### What you are asked to do
Extract all data as written.

[Saved data entries]

○ ○ ○ ○ ○

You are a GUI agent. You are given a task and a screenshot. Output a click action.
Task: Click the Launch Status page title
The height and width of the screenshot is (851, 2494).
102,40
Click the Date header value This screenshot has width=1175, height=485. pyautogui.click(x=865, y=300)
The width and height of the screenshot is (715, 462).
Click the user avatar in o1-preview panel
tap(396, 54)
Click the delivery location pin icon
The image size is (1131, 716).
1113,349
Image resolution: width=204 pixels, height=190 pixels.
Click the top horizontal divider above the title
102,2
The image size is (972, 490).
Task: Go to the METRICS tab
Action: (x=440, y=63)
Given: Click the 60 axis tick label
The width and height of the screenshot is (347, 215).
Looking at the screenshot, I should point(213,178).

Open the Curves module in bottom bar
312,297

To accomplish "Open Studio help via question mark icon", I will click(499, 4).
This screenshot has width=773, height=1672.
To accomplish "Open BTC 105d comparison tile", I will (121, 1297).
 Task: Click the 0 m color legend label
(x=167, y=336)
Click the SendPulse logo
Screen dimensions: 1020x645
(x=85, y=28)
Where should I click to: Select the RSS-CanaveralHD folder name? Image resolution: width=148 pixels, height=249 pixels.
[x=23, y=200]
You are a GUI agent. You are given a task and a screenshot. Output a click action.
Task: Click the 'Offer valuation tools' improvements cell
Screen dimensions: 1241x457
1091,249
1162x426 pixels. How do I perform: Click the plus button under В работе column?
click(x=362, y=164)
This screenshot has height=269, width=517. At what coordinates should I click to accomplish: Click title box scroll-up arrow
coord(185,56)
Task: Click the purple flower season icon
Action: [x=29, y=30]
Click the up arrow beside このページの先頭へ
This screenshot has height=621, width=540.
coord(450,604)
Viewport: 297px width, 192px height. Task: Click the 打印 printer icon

○ ○ ○ ○ ○

### Solution for this problem
You are a GUI agent. You are given a task and a screenshot. Output a click action.
Task: Click the Launch Status page title
The height and width of the screenshot is (851, 2494).
102,40
Click the Date header value This screenshot has width=1175, height=485. pyautogui.click(x=865, y=300)
The width and height of the screenshot is (715, 462).
Click the user avatar in o1-preview panel
tap(396, 54)
Click the delivery location pin icon
The image size is (1131, 716).
1113,349
Image resolution: width=204 pixels, height=190 pixels.
Click the top horizontal divider above the title
102,2
The image size is (972, 490).
Task: Go to the METRICS tab
Action: (x=440, y=63)
Given: Click the 60 axis tick label
The width and height of the screenshot is (347, 215).
Looking at the screenshot, I should point(213,178).

Open the Curves module in bottom bar
312,297

To accomplish "Open Studio help via question mark icon", I will click(499, 4).
This screenshot has width=773, height=1672.
To accomplish "Open BTC 105d comparison tile", I will (121, 1297).
 Task: Click the 0 m color legend label
(x=167, y=336)
Click the SendPulse logo
Screen dimensions: 1020x645
(x=85, y=28)
Where should I click to: Select the RSS-CanaveralHD folder name? Image resolution: width=148 pixels, height=249 pixels.
[x=23, y=200]
You are a GUI agent. You are given a task and a screenshot. Output a click action.
Task: Click the 'Offer valuation tools' improvements cell
Screen dimensions: 1241x457
1091,249
1162x426 pixels. How do I perform: Click the plus button under В работе column?
click(x=362, y=164)
This screenshot has height=269, width=517. At what coordinates should I click to accomplish: Click title box scroll-up arrow
coord(185,56)
Task: Click the purple flower season icon
Action: [x=29, y=30]
Click the up arrow beside このページの先頭へ
This screenshot has height=621, width=540.
coord(450,604)
Viewport: 297px width, 192px height. Task: Click the 打印 printer icon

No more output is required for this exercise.